In an interview with The Daily after the talk, Dryden railed against the federal government’s removal of the long-form census this summer.
“I would have never guessed that we would even have a debate about the census. Power comes from money and information. You don’t limit information; information needs to be there for people to use in lots of different ways. When you start dealing more with rhetoric and less with information, then everybody’s in trouble and that’s what happens when you cut back access to sources of information like the census,” said Dryden.
The former NHL star listed climate change, human rights, and poverty as important political issues, but lamented the lack of Canadian political participation. The root of the problem, according to Dryden, is that many people don’t see the link between issues and politics.

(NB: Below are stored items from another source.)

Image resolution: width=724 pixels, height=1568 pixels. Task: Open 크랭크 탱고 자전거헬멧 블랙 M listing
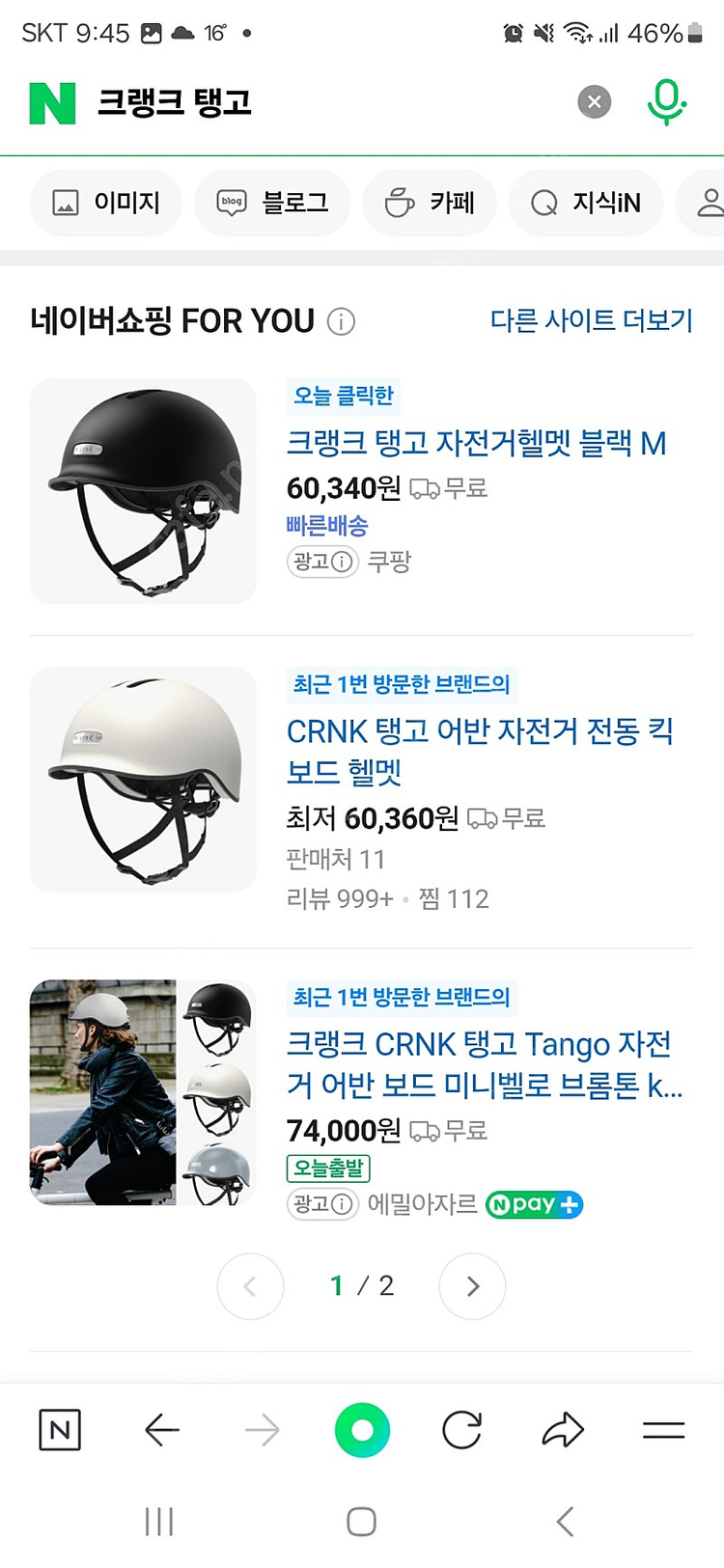tap(477, 443)
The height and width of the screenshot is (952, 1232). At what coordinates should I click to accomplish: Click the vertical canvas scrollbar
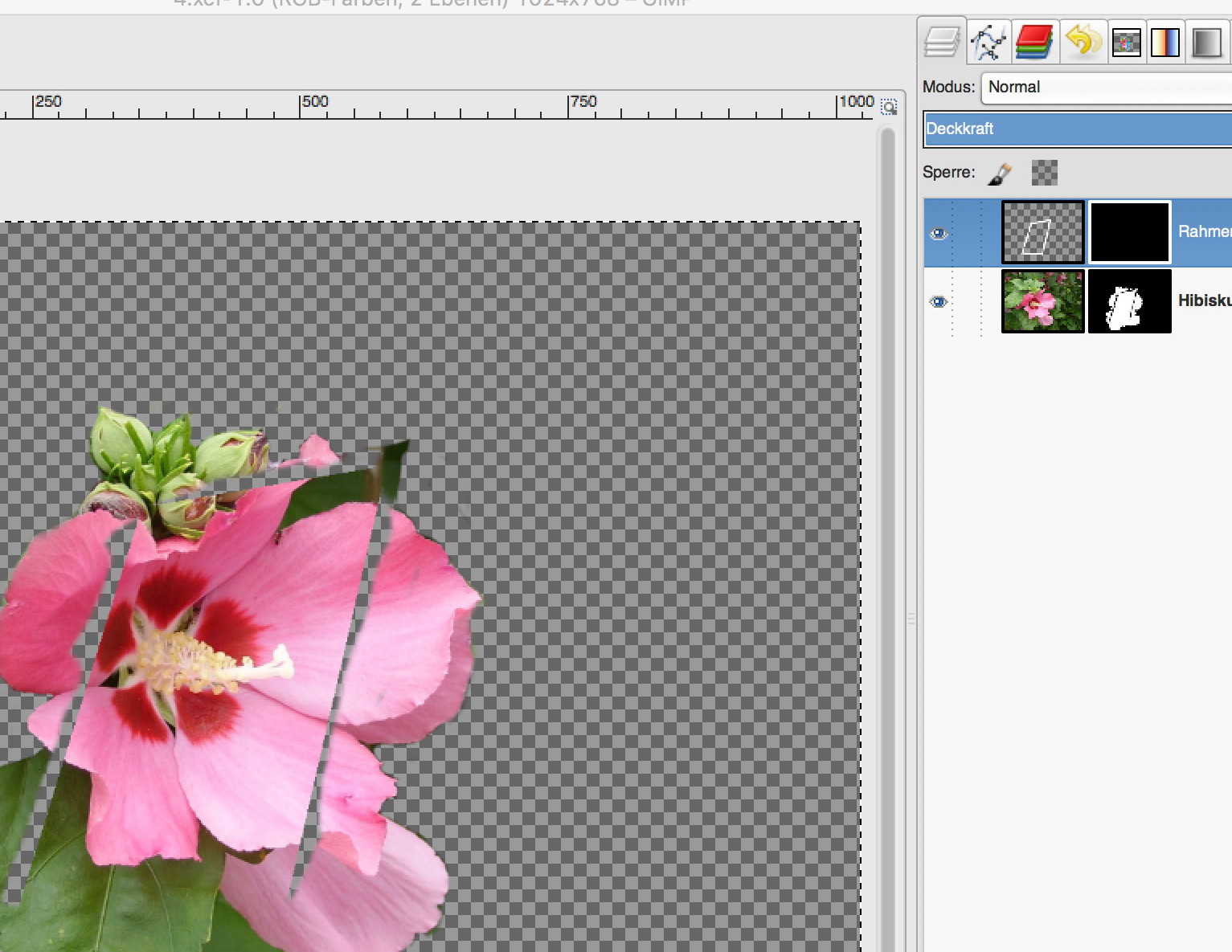point(887,530)
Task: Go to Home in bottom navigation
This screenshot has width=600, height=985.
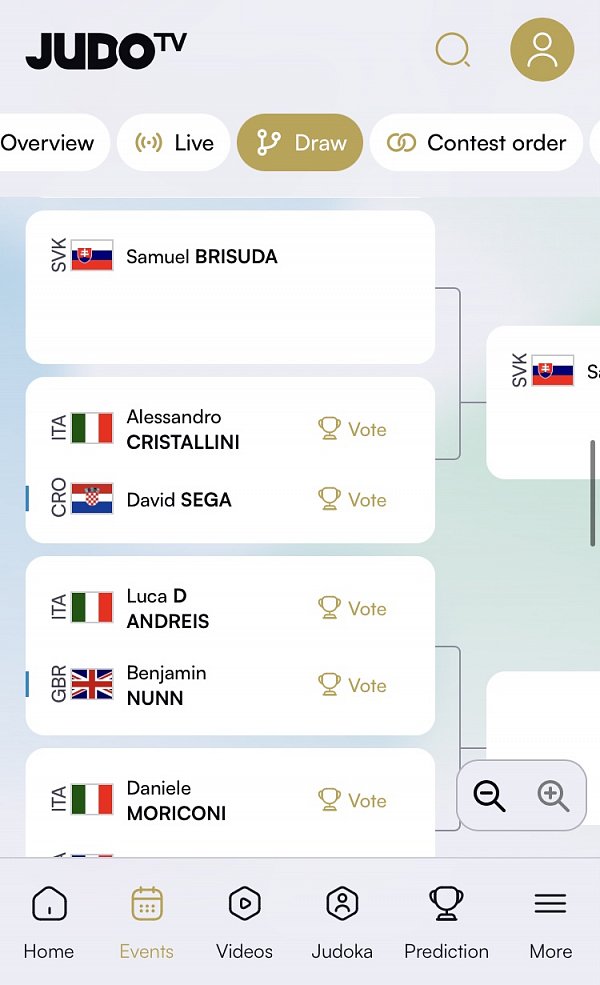Action: 49,922
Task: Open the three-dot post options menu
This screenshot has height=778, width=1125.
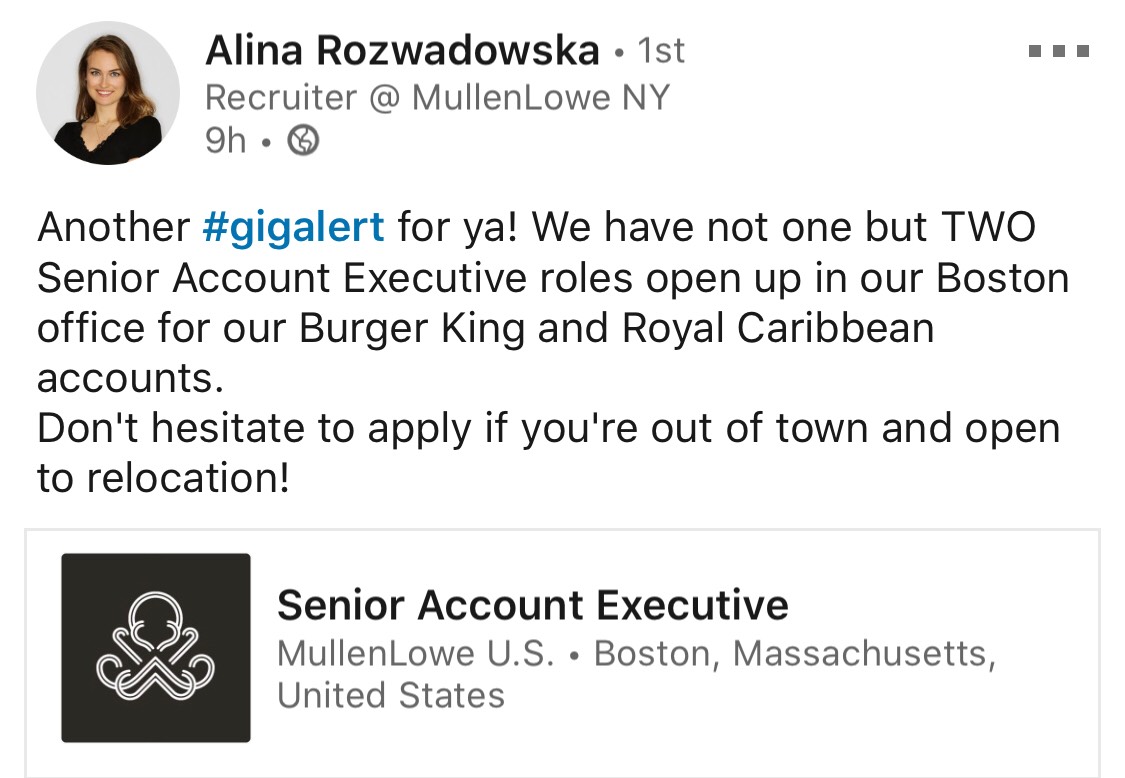Action: [x=1059, y=51]
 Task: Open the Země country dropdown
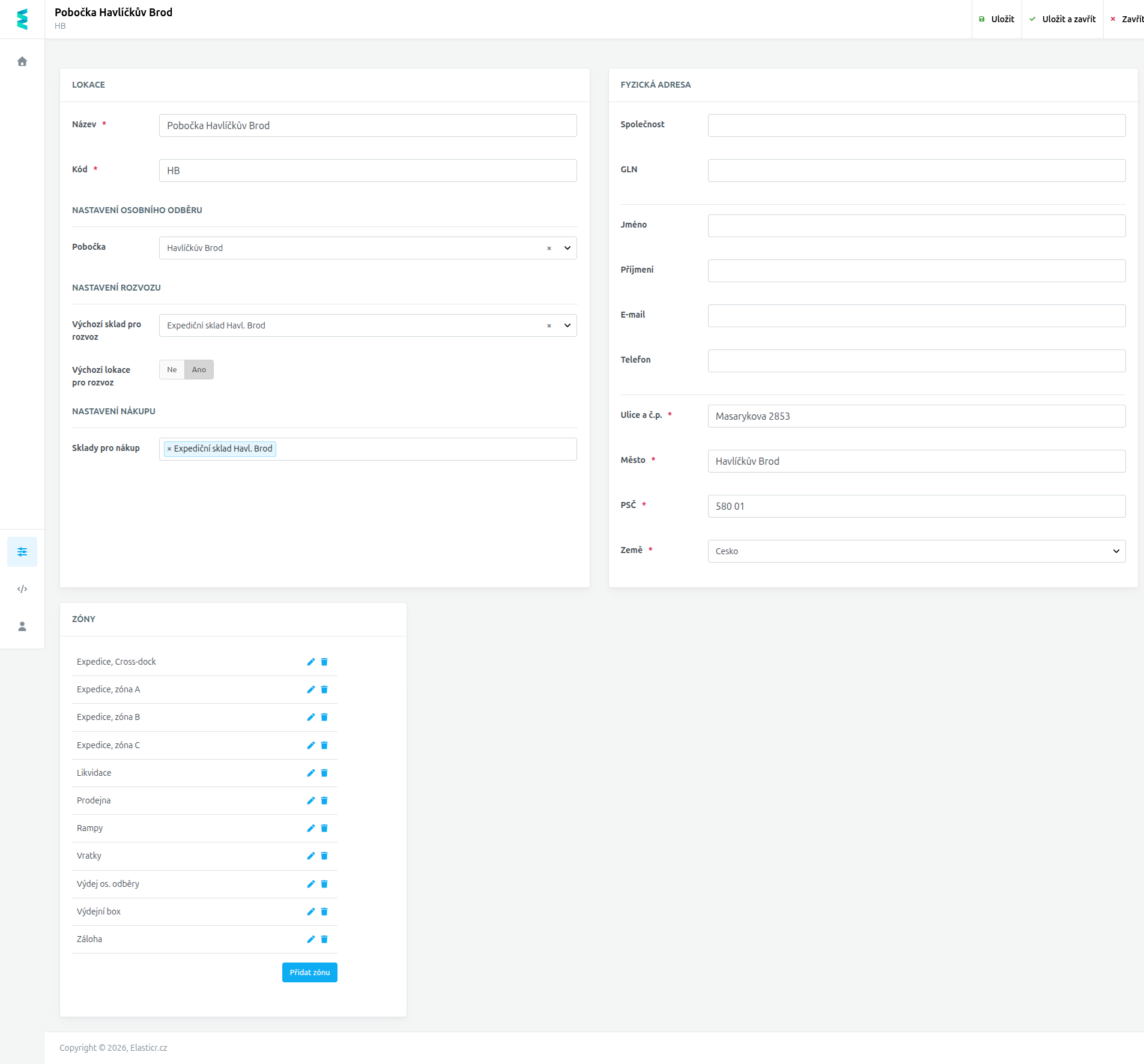[x=916, y=551]
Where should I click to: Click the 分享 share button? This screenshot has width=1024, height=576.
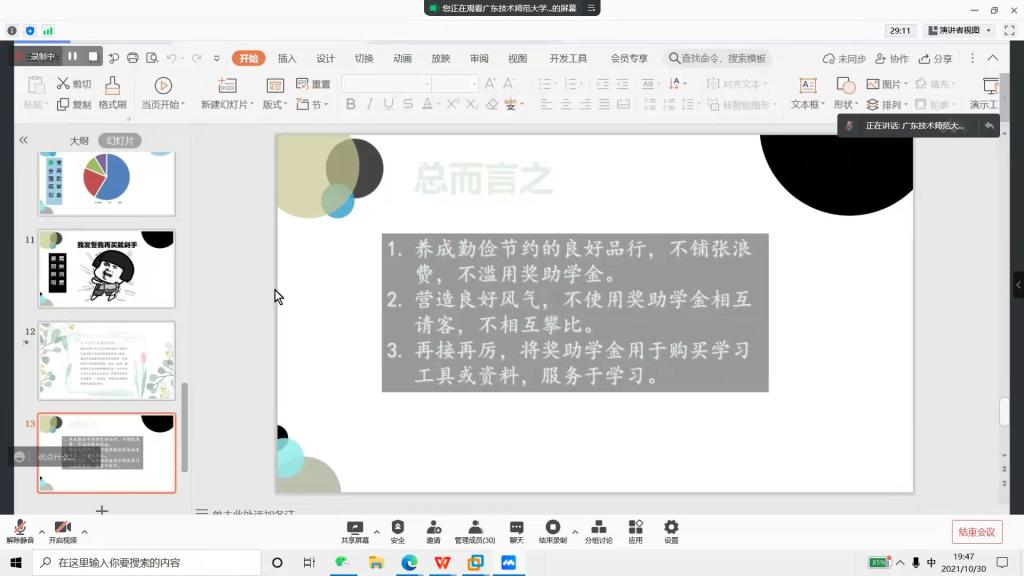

Dryden talked about the times he spent speaking to university students, describing how they are concerned by global issues but don’t see politics as a way of tackling them. Dryden blamed this lack of faith on the partisanship and polarization of Canadian politics.
“When I’ve been travelling from campus to campus in different provinces, people are saying the same thing and that’s for good reason, because climate change puts futures in jeopardy and it gets at the fundamental question of how no person has the right to limit the life of anyone else in any fashion whether it’s in conflict or as a result of climate change,” said Dryden.
Dryden also described what the Canadian government could be doing to make post-secondary education more accessible, while also solving the problem of underfunding in universities.
“I think that the way in which we fund post-secondary education is that it comes out of four or five different pockets,” he said. “It’s out of parents’ pockets, out of students’ pockets through part-time jobs and summer jobs, from schools’ funding through scholarships and bursaries, and from government programs set up mainly by provincial governments, yet sometimes federal in terms of basic support. Chances are, that’s going to continue; I think the question is how you can make it less of a stretch for each party. …I think it’s everybody’s job to do a little bit better in order to decrease the stress for all parties involved.”